Search Results

We introduce and study a game variant of the classical spanning-tree problem. Our spanning-tree game is played between two players, min and max, who alternate turns in jointly constructing a spanning tree of a given connected weighted graph G. Starting with the empty graph, in each turn a player chooses an edge that does not close a cycle in the forest that has been generated so far and adds it to that forest. The game ends when the chosen edges form a spanning tree in G. The goal of min is to minimize the weight of the resulting spanning tree and the goal of max is to maximize it. A strategy for a player is a function that maps each forest in G to an edge that is not yet in the forest and does not close a cycle.

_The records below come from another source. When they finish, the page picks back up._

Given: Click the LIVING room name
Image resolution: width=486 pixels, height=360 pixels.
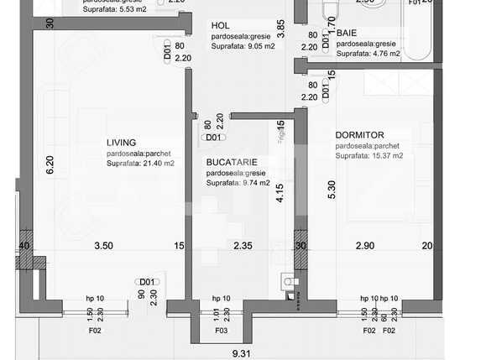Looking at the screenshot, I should pyautogui.click(x=122, y=143).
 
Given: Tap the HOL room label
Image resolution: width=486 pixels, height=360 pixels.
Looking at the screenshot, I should pyautogui.click(x=220, y=26).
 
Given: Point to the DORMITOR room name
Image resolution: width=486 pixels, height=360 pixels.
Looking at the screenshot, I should pyautogui.click(x=359, y=134).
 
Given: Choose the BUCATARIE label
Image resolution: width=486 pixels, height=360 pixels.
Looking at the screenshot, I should pyautogui.click(x=232, y=162).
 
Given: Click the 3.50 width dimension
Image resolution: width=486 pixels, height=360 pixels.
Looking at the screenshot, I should pyautogui.click(x=103, y=246).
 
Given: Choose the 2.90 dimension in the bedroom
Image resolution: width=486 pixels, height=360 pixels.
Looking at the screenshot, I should pyautogui.click(x=365, y=246).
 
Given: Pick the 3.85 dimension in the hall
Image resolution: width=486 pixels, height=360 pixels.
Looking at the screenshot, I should pyautogui.click(x=281, y=29).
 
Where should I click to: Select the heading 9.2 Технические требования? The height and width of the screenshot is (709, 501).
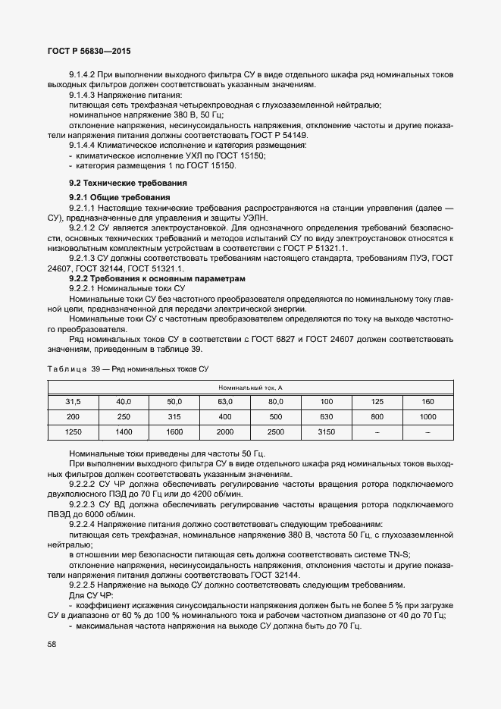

We show that while in the classical setting a greedy approach is optimal, the game setting is more complicated: greedy strategies, namely ones that choose in each turn the lightest (min) or heaviest (max) legal edge, are not necessarily optimal, and calculating their values is NP-hard. We study the approximation ratio of greedy strategies. We show that while a greedy strategy for min guarantees nothing, the performance of a greedy strategy for max is satisfactory: it guarantees that the weight of the generated spanning tree is at least w(MST(G))/2, where w(MST(G)) is the weight of a maximum spanning tree in G, and its approximation ratio with respect to an optimal strategy for max is 1.5+1/w(MST(G)), assuming weights in [0,1]. We also show that these bounds are tight. Moreover, in a stochastic setting, where weights for the complete graph K_n are chosen at random from [0,1], the expected performance of greedy strategies is asymptotically optimal. Finally, we study some variants of the game and study an extension of our results to games on general matroids.